Texto de origen:
Primer Camino de Santiago: 10 aciertos
Primera parte del artículo: Primer Camino de Santiago: 10 errores
En la anterior entrega del artículo enumeré —a modo de confesión— los 10 errores de principiante en mi primer Camino, hace ya 18 años en el Camino Francés (una semana en el tramo de Burgos a León). Lo prometido es deuda y ahora toca referirse a los aciertos, que también los hubo.
1. El primer acierto, aunque parezca una perogrullada, fue la propia decisión de ir al Camino, a pesar de las dudas y el desconocimiento; me refiero a la inmediatez entre hablar de ello, tomar la decisión y, casi sin pensarlo, ponerse en ruta por primera vez. Hoy, cada vez que comento con amigos mi pasión por los caminos de Santiago, son muchos los que reconocen que llevan años queriendo ir, pero no acaban de decidirse: “Tal vez cuando me jubile”, “Antes necesitaría bajar unos kilos”, “Me han dicho que está muy masificado”, “No me atrevo a ir sola”, “¿Tú crees que me gustará?”, “Eso de dormir con otras personas en albergues me da un poco de corte”. Mi respuesta es que, si en realidad lo deseas, no hay excusas; que las dudas —todas ellas razonables— solo se resuelven de una manera: experimentando en primera persona; si no lo haces, nunca llegarás a saber si te gustará. A menudo les tiento: “Imagina que lo pruebas y te encanta… Cada año que pierdes, un camino menos de cuantos podrías llegar a disfrutar”. Lo dicho: si de verdad queréis ir, cuanto antes mejor; no dejéis pasar un tiempo precioso.

Material proporcionado:
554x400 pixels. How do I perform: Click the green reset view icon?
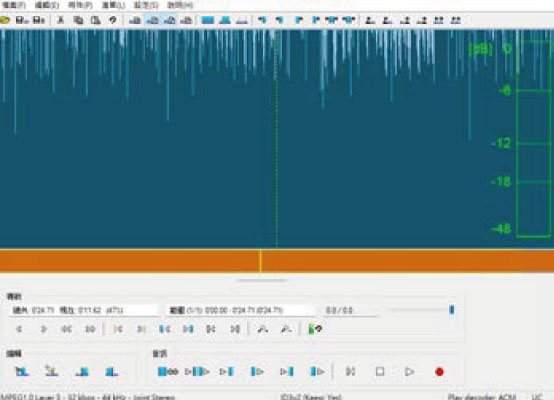coord(315,329)
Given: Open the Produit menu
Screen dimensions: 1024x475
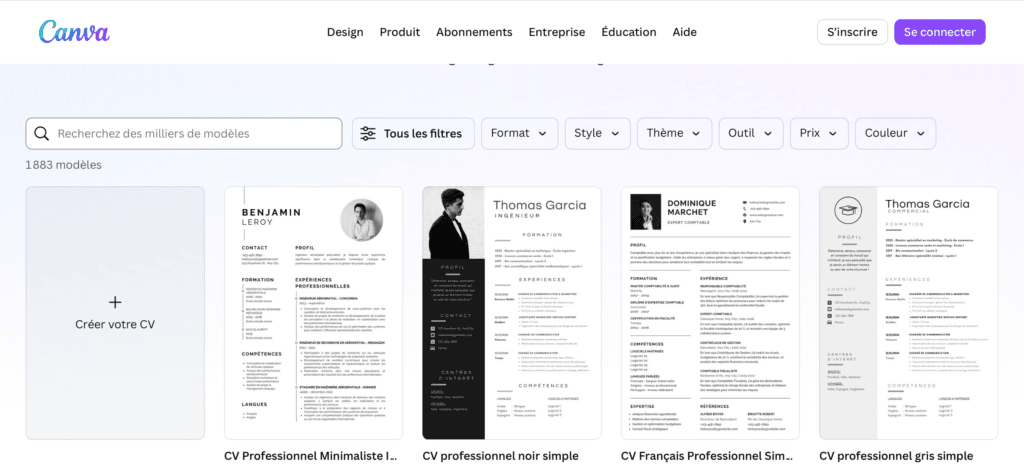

Descripción del ejercicio: Actualiza el pasaje del artículo sobre el primer Camino de Santiago que comienza con "Primer Camino de Santiago: 10 aciertos" y sigue hasta "también los hubo.", y escríbelo de nuevo con "Pamplona" en lugar de "Burgos".

Respuesta:
Primer Camino de Santiago: 10 aciertos
Primera parte del artículo: Primer Camino de Santiago: 10 errores
En la anterior entrega del artículo enumeré —a modo de confesión— los 10 errores de principiante en mi primer Camino, hace ya 18 años en el Camino Francés (una semana en el tramo de Pamplona a León). Lo prometido es deuda y ahora toca referirse a los aciertos, que también los hubo.